→ Brano fornito
Harvest Moon, di Amarsalkhan Baljinnyam
Il cinema dei buoni e sinceri sentimenti esiste in un racconto basico di formazione e riduzione alla semplicità. Dal Festival del Cinema Africano, d’Asia e America Latina in corso a Milano
Il cinema dei buoni e sinceri sentimenti esiste e se esiste si trova da quelle parti nascoste agli occhi del mondo dove non arriva il segnale della tecnologia telefonica e dove ancora si falcia a mano senza l’aiuto di attrezzature meccaniche. Harvest moon di Amarsalkhan Baljinnyam, qui all’esordio nella regia dopo i suoi trascorsi d’attore e produttore, è ambientato nella provincia più rurale della Mongolia e narra del ritorno a casa di Tulga, un giovane che aveva provato a trasferirsi dalla campagna alla città per trovare lavoro. Il suo improvviso ritorno è dovuto alla malattia del patrigno. Lo assiste fino alla fine e poi si dedica a rimettere in ordine i campi. Nel frattempo dopo un primo scontro che prelude ad un profondo rapporto, stringe amicizia con Tuntuuelei un ragazzino che sa il fatto suo, che governa un gregge e risolve molti problemi a Tulga. Lui sta con i nonni e sente forte il bisogno di un padre e se Tuntuuelei ha eletto Tulga a suo padre elettivo questi non può assolvere al compito infatti anche per Tulga arriva il tempo del ritorno alla sua vita.
Un racconto semplice e naturale che arriva da un oriente che nonostante tutto continua ad essere sconosciuto, da una regione tra le geograficamente più vaste e in modo direttamente proporzionale, altrettanto misteriose.
Il film, in Concorso al FESCAAAL32, si muove tra due storie il cui tema centrale è quello della paternità surrogata, tra due affetti che nulla hanno da invidiare agli affetti biologici. Tulga è figlio di un padre adottivo, Tuntuulei, abbandonato dalla madre e orfano di padre, cerca un riferimento paterno, Tulga a sua volta, non solo sfugge all’affetto del ragazzino, ma nell’incipit sfugge anche ad un possibile amore poiché non accetta la paternità della donna che porta con sé il figlio di un altro.

→ Dati forniti
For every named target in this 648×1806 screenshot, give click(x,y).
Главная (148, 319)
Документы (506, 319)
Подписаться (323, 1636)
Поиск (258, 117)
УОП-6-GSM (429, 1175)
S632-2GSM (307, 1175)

→ Istruzioni dell'esercizio
1. Nel brano su Harvest Moon, qual è il motivo dell'improvviso ritorno a casa di Tulga?
2. Scrivi il seguito del brano su Harvest Moon, riprendendo subito dopo la sua ultima frase.

→ Risposte
1. La malattia del patrigno.

2.
Se da una parte dunque il racconto costruisce l’attesa per una soluzione e la sceneggiatura sa spiazzare lo spettatore, sotto altro verso i sentimenti, forti e appassionati di Tutntuulei sembrano quasi nutrirsi e diventare spontanei come la luce dentro che illumina i luoghi. Harvest Moon si nutre dunque di questa bellezza luminosa e segreta dei luoghi senza orizzonti e di quella spontaneità commovente che trova il suo apice nella straziante sequenza finale dell’addio tra i due personaggi. Si nutre anche di un mondo interiore dei due personaggi, di una rappresentazione che si avvale di uno spazio che sa diventare protagonista nel raccontare con indispensabile realismo questa favola ì, in fondo, un po’ amara.
Una credibilità che non può essere messa in discussione e una composizione narrativa che sa toccare le corde giuste in questo film che sa essere basico racconto di formazione e riduzione alla semplicità, laddove la genuina caratteristica narrativa sa restituire al racconto una innocenza che spesso si è perduta altrove, un cinema che sa crescere attorno alle proprie tradizioni e ai propri personaggi, isolati e muti come i panorami che dominano quelle vite solitarie in cui esiste il tempo per il pensiero.